ELO: 50.59 +-1.8 (95%) LOS: 100.0%
Total: 60000 W: 17819 L: 9143 D: 33038
Ptnml(0-2): 586, 4917, 12288, 9653, 2556
https://tests.stockfishchess.org/tests/view/5ea413e913fcd4bb2f00a0d3

noob:

ELO: 48.18 +-1.8 (95%) LOS: 100.0%
Total: 60000 W: 17306 L: 9038 D: 33656
Ptnml(0-2): 619, 5006, 12298, 9642, 2435
https://tests.stockfishchess.org/tests/view/5ea415ac13fcd4bb2f00a0e1

SF11 vs master (LTC, Edit: final values)

closed:

ELO: 20.12 +-1.8 (95%) LOS: 100.0%
Total: 40000 W: 7149 L: 4835 D: 28016
Ptnml(0-2): 211, 3221, 11101, 4977, 490 
https://tests.stockfishchess.org/tests/view/5ea45e85b908f6dd28f34ada

noob:

ELO: 17.45 +-1.7 (95%) LOS: 100.0%
Total: 40000 W: 6357 L: 4350 D: 29293
Ptnml(0-2): 224, 3109, 11590, 4590, 487 
https://tests.stockfishchess.org/tests/view/5ea45e72b908f6dd28f34ad7

I think this indicates that the book is pretty general purpose.

I will now reschedule a few of the recent yellow LTCs that presumably target closed positions with the new book

vondele commented 4 years ago

Can I ask authors of recent yellow LTC patches (e.g. @Vizvezdenec @xoto10 @locutus2 @MJZ1977 @Lolligerhans) that target closed positions to resubmit them LTC, with the new closedpos.epd book, putting closedbook in the info field as well? Looks like a few of them will need rebasing so I can't easily reschedule.

I've reschedule 2 that were based on current master: https://tests.stockfishchess.org/tests/view/5ea49685b908f6dd28f34b85 https://tests.stockfishchess.org/tests/view/5ea4969ab908f6dd28f34b87

locutus2 commented 4 years ago

I will retest with the closed book my pawn chain patches . I had three similiar version which all passed STC and failed LTC yellow.

Lolligerhans commented 4 years ago

@vondele I had no such patch. I kept track of yellows so I am pretty sure. :)

adentong commented 4 years ago

Unrelated to the current topic, but the last regression was only ~11elo, but @vondele's LTC tests are showing 18/20 elos respectively for closed book/noob book. I know we use a different book for regression, but still a bit surprising.

xoto10 commented 4 years ago

Very interesting results! Am i right in thinking this book is about the same size as noob_3moves ?

So we've used noob_3moves to play a lot of games, then sampled games we're interested in after 8 plies - is that 14 plies from startpos then? That might be a concern for long-term use as the standard book, but given the performance tests give very similar results to noob_3moves, I'm happy to test it out for a couple of weeks. Definitely a plus point to just update the main book instead of having a choice, and having to do non-regression tests against the main book, I just hadn't expected this to be an option. Interesting ...

Vizvezdenec commented 4 years ago

well side note that last RT has different master that was behind by 2 elo patches and one simplification. Also it's kinda expected I guess with 2 space/blocked positions interacting patches...

**Data supplied**
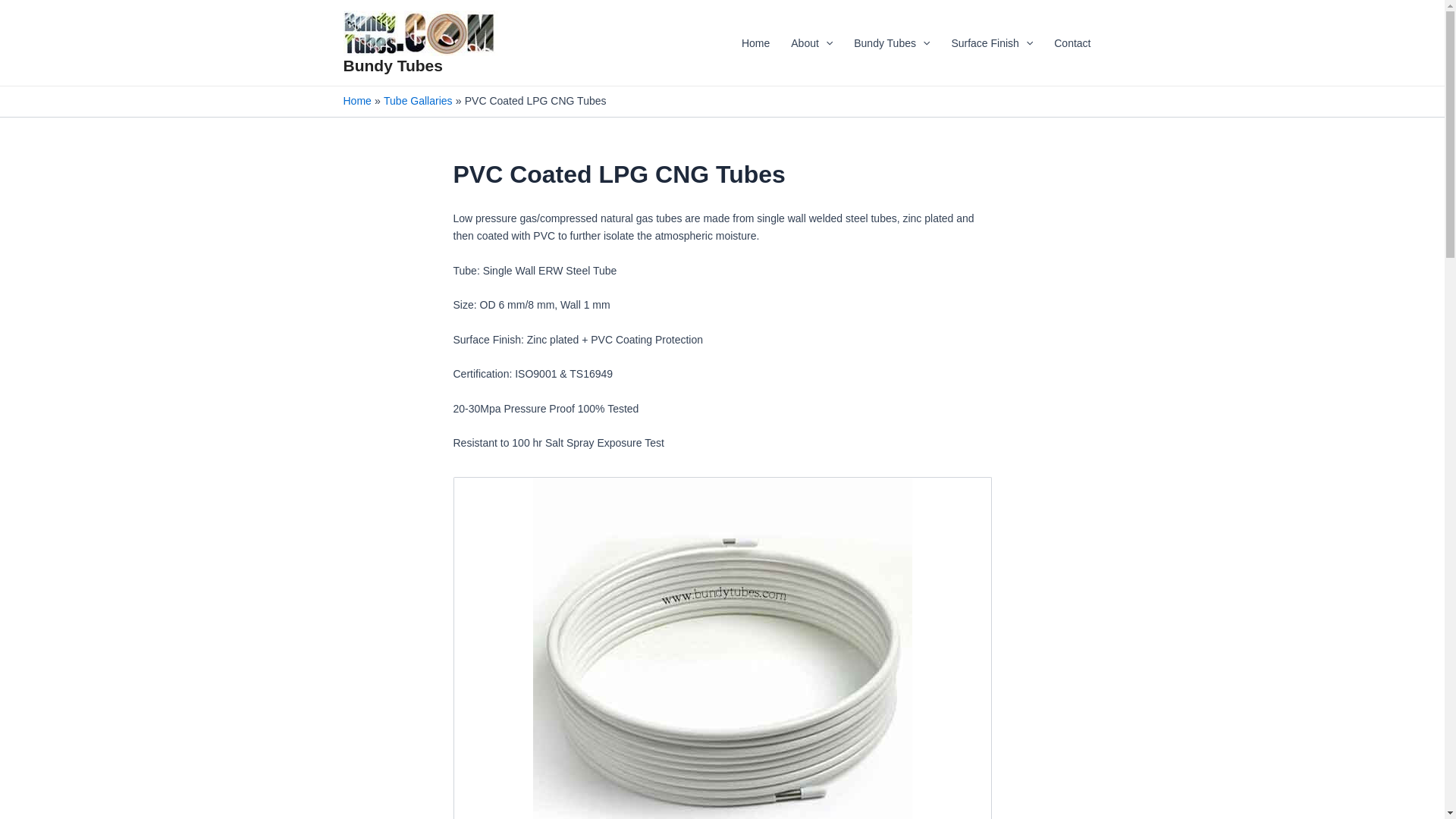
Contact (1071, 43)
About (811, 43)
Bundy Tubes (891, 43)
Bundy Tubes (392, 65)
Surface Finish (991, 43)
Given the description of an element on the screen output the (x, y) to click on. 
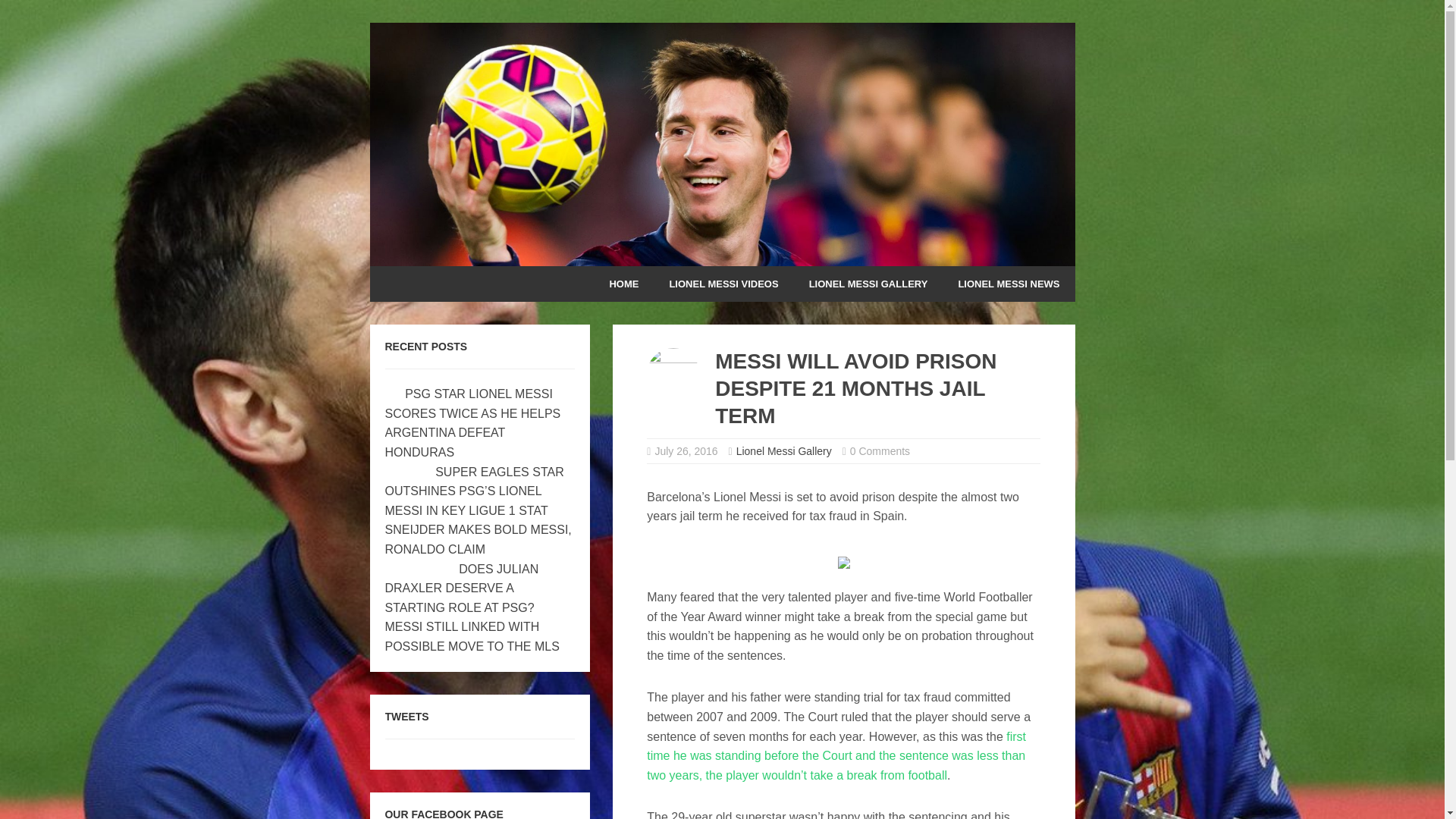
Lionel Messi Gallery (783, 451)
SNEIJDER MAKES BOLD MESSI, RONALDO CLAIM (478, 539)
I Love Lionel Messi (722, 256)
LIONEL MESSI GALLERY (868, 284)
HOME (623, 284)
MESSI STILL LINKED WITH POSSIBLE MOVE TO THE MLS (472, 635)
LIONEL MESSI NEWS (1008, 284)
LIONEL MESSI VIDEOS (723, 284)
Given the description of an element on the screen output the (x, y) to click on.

**Things to do**
1. In the opening-book thread, rewrite the paragraph that begins "So we've used noob_3moves" as a short bulleted list that keeps its main facts.
2. Extend the opening-book thread beyond its last comment.
The lines have no connection to the opening-book thread.

**Replies**
1.
- Many games were played from noob_3moves, and the games of interest were sampled after 8 plies. The writer asks whether this places them 14 plies from the starting position.
- This depth could be a concern if the book becomes the long-term standard.
- Performance tests give results very similar to noob_3moves, so the writer is willing to test the book for a couple of weeks.
- Updating the main book is a clear advantage over offering a choice of books and running non-regression tests against the main book.
- The writer had not expected this to be an option.

2.
adentong commented 4 years ago

Yea well usually I wouldn't expect a 7-9 elo difference with just two elo gaining patches lol...

NKONSTANTAKIS commented 4 years ago

@adentong RT's use 8_moves book, which has the lowest elo spread (around 10% less). This makes the +50 elo between versions more meaningful. On top of that are the 3 patches, an undefined small effect of book optimization, and double error-bars.

vondele commented 4 years ago

I indeed wouldn't focus to much on the comparison to the RT, it is indeed not exactly the same version of the code, and the 8moves_v3 book is known to yield less Elo difference. The draw rate is slightly different with the books as well 8moves 0.74, noob_3moves 0.73, closedpos 0.70. This all looks good IMO.

There have been a number of tests overnight using the new book (on old yellow LTCs): https://tests.stockfishchess.org/tests/view/5ea49685b908f6dd28f34b85 https://tests.stockfishchess.org/tests/view/5ea4b95ab908f6dd28f34bde https://tests.stockfishchess.org/tests/view/5ea4a0dcb908f6dd28f34ba4 https://tests.stockfishchess.org/tests/view/5ea4969ab908f6dd28f34b87 https://tests.stockfishchess.org/tests/view/5ea4a14cb908f6dd28f34bab https://tests.stockfishchess.org/tests/view/5ea4a0efb908f6dd28f34ba7 none of them passed, and IIRC one yellow.... probably not too surprising.

So let's get the expectations right. The closedpos book is not a magic bullet, and it will remain a real challenge to get patches passed.

vondele commented 4 years ago

Based on the data collected, my proposal is to switch the default book to closedpos.epd relatively soon, used for essentially all tests (but not RT), and just continue testing as before. In particular, after passed STC and LTC tests on closedpos, PRs can be made, no need for additional non-regression tests. After a couple of weeks (June?) this strategy is reassessed.

Give thumbs up or down if you agree or disagree with this proposal.

locutus2 commented 4 years ago

@vondele I would prefer more to do a non-regression against noob book but more in the sense of monitoring to be alarmed if it goes really bad. Here we can probably use weaker bounds like [-2;0].

But the the best approach seems for me to do a mixed book: 50% positions from closed book and 50% positions from noob book. So we would have the best of two worlds: closed position testing but no overfitting to this type of positions IMO.

vondele commented 4 years ago

@locutus2 I plan to do the monitoring based on the usual 8moves RT runs.

My argument against doing additional non-regression tests is that I want to keep our procedure as simple as possible. I'm also pretty confident that regression are unlikely. But if there is a strong feeling in favor of the additional testing on passed patches, I'm fine with it. So, let's see what the vibes are.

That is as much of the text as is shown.